Kojo Nnamdi, a radio host at my local NPR station, did a wonderful show yesterday on happiness. As I’ve mentioned before, I’m obsessed with questions of happiness and the science of happiness, so this show was right down my alley. Here’s the show’s description:

You know happiness when you feel it — but do you know what causes it, or how your happiness compares to that of friends and neighbors? We look at the study of what researchers call “subjective well-being” and the latest theories on what makes individuals and nations happy.

You can listen to the show in its entirety by following this link and clicking on “Real Audio” or “Windows Media Player” to the right of the description. It’s free.

The scientists featured on the show have some interesting findings.
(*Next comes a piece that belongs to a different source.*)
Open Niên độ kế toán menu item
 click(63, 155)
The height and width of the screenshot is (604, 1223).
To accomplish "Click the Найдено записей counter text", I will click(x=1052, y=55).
For one, they found a correlation between money and happiness. In other words, money does make you happy, or so they say. I actually think they’re wrong about this, but only because they’re measuring the wrong thing. Ponder this: when I say “money makes you happy,” what do you think about? Do you think about all of the stuff you can buy? Do you think about a new car or a big house or a swimming pool?

Money brings with it many things, but the material things are only one aspect of it; one of the most important aspects of wealth is security. A feeling of security makes everyone happy because we’re wired for security. We like to know we’re safe and taken care of. When we feel unsafe or insecure, we feel sad, lonely, and anxious. So, given this, I do not believe that being able to buy crap is what brings us happiness, but the feeling of security — as a result of wealth — certainly can.

Listen to the show. It’s good.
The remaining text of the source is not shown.